## TASK STATEMENT
Count the lines in the material below that contain the string "pyautogui", treating case as significant, and give only the number.

[begin DATA ENTRIES]

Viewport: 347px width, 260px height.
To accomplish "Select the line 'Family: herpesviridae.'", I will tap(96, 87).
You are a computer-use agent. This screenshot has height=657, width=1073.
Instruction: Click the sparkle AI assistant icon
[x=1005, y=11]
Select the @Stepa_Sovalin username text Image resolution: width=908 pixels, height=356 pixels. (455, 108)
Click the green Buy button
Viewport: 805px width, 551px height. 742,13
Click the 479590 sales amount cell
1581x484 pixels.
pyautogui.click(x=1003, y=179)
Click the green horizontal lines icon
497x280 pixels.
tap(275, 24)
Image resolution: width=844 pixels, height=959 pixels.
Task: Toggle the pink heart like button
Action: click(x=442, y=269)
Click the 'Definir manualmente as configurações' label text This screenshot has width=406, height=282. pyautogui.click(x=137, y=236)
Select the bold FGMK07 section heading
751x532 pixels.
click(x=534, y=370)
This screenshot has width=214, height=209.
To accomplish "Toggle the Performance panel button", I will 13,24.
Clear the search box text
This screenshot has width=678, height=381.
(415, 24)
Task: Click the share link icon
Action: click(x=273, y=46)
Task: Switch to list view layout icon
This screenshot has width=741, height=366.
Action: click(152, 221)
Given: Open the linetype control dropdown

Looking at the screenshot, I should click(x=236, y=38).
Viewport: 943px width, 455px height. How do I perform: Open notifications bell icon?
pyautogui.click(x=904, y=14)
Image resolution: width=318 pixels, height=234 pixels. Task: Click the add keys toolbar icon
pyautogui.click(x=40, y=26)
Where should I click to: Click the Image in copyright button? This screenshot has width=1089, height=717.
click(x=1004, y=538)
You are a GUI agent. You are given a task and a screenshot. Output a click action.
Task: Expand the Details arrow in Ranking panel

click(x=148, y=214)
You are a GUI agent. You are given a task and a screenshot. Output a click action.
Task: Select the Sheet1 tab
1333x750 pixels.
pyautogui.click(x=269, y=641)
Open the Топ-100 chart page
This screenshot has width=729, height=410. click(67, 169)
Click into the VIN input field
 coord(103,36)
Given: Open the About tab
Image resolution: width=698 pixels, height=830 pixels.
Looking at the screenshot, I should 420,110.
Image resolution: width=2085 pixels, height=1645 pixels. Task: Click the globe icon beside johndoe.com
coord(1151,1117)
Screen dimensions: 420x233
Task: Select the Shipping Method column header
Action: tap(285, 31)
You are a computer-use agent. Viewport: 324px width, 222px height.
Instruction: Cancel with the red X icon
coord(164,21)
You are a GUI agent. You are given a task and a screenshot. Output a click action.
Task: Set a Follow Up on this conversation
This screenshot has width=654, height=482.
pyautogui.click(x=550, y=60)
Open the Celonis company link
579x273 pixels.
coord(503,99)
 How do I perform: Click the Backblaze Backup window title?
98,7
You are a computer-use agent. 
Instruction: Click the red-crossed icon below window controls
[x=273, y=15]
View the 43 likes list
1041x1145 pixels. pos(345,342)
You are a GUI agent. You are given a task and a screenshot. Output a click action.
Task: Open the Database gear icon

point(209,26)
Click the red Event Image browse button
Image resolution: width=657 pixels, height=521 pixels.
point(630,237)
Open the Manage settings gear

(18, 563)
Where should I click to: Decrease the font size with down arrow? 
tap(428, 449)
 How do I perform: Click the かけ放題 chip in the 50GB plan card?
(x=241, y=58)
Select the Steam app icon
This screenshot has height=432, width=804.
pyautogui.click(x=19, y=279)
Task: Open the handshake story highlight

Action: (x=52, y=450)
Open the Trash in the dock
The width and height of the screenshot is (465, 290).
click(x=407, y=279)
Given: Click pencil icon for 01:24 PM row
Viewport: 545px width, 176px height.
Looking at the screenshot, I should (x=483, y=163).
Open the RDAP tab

[end DATA ENTRIES]

## EXPECTED OUTPUT
7